What is needed is an exact reproduction of the lines from the one that contains "You are a GUI" through the end of the data, both included and nothing else, with pictures omitted.

*** Opening of Data extract ***

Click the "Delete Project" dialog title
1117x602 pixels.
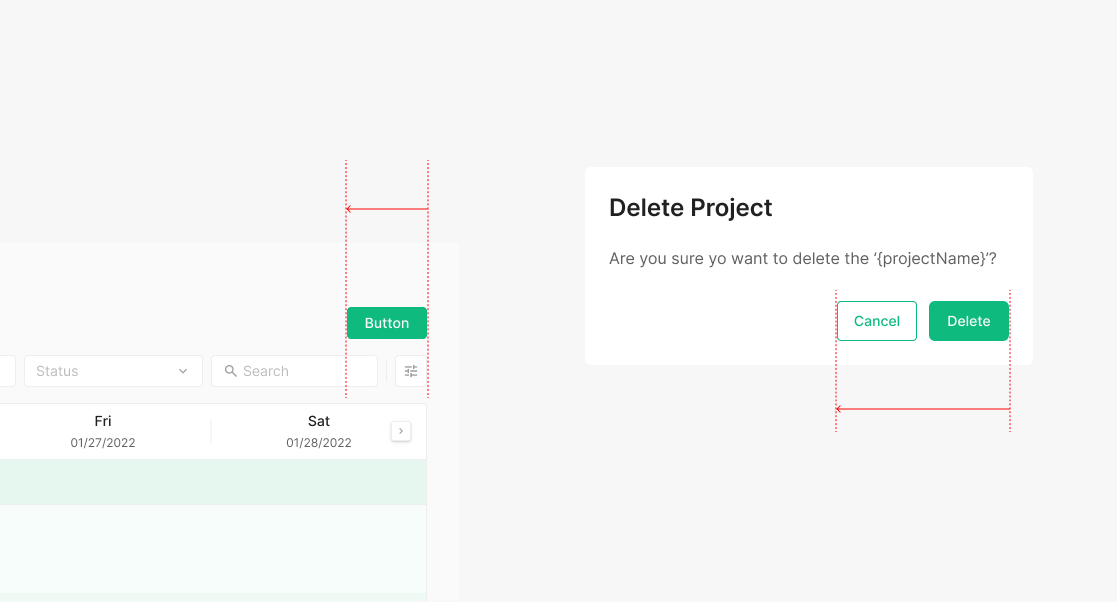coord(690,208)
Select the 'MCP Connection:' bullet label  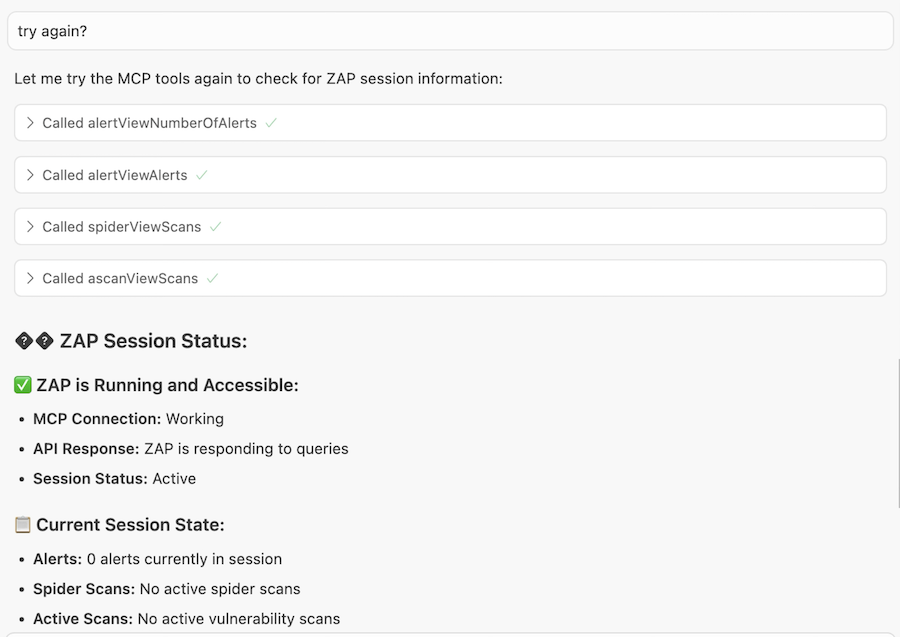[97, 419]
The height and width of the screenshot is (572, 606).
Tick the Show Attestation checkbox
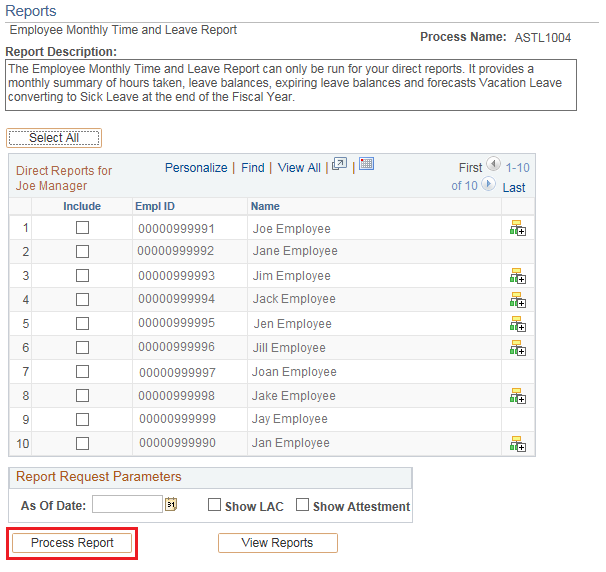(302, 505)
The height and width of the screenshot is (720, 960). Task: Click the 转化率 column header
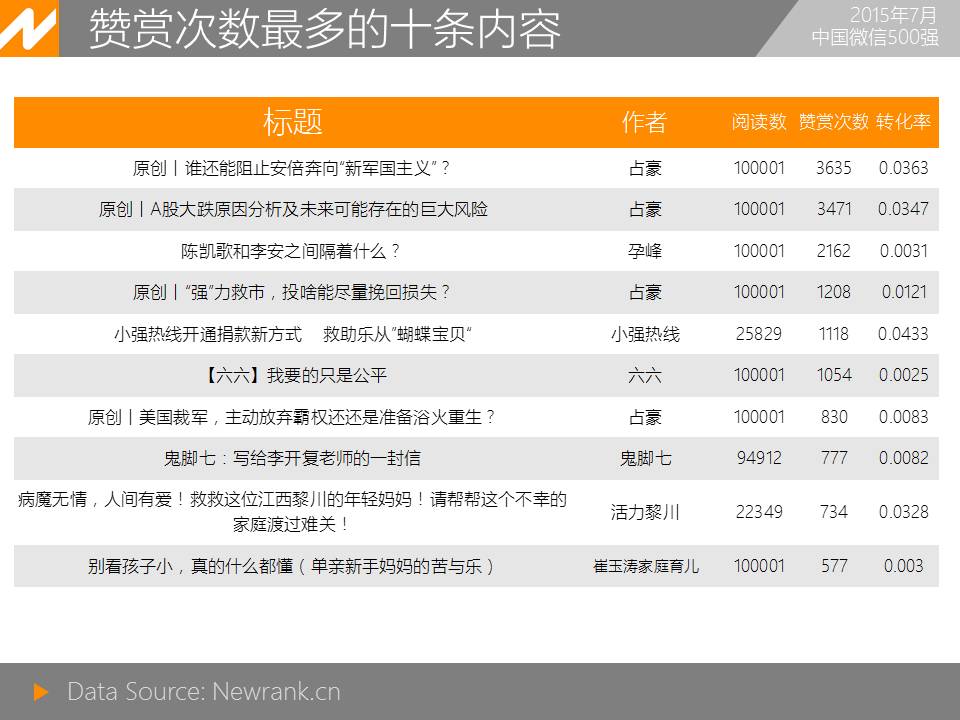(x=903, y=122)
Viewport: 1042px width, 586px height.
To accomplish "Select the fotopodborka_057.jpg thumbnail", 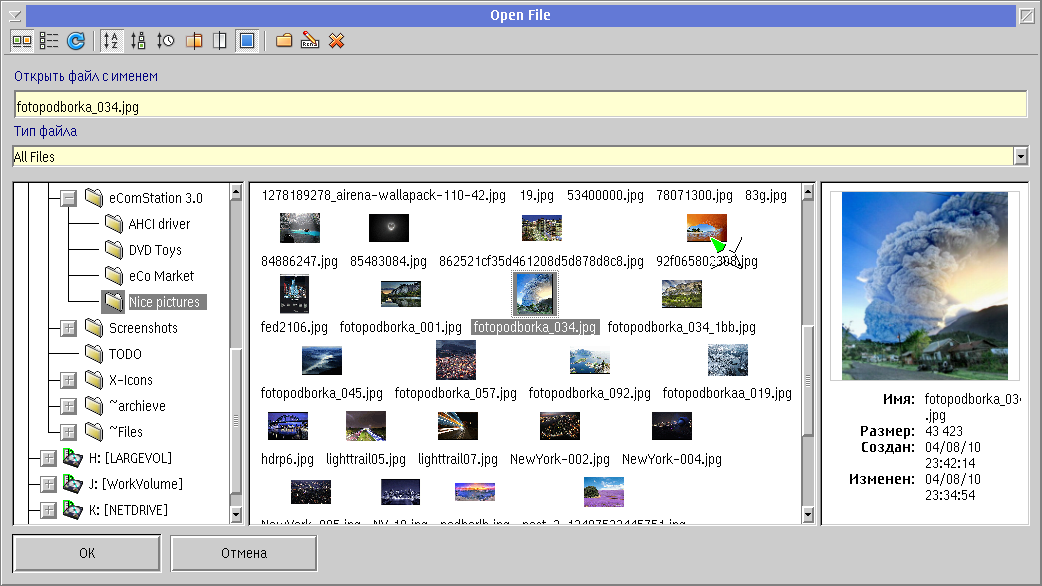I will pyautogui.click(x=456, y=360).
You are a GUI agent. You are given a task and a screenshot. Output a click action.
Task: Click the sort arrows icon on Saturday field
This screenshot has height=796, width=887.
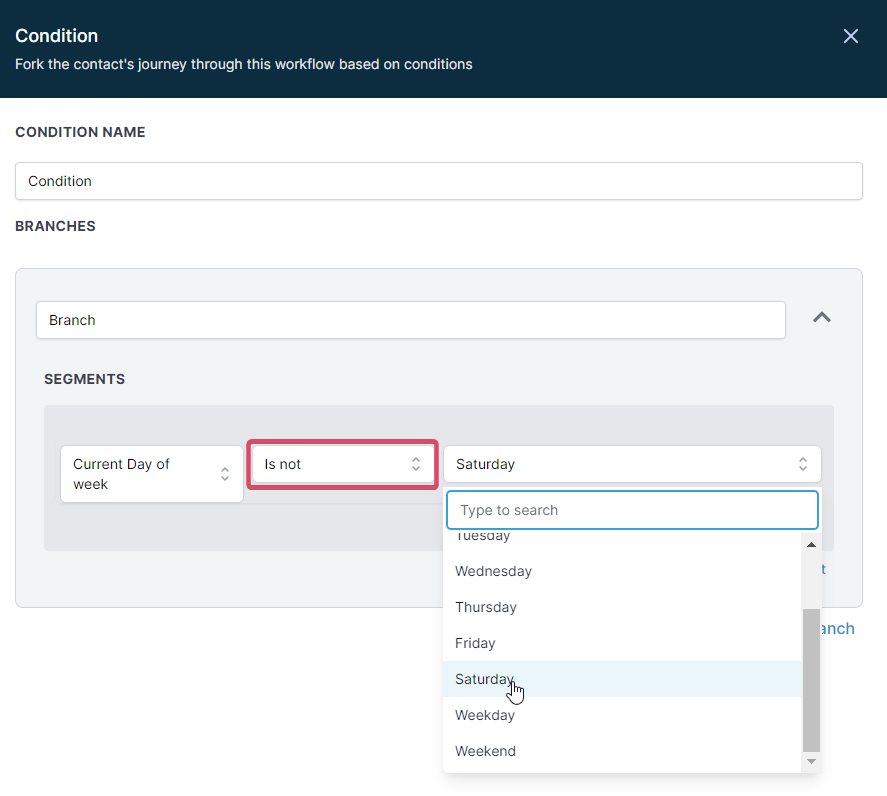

*** Close of Data extract ***

* _Answer below_:
You are a GUI agent. You are given a task and a screenshot. Output a click action.
Task: Click the sort arrows icon on Saturday field
This screenshot has height=796, width=887.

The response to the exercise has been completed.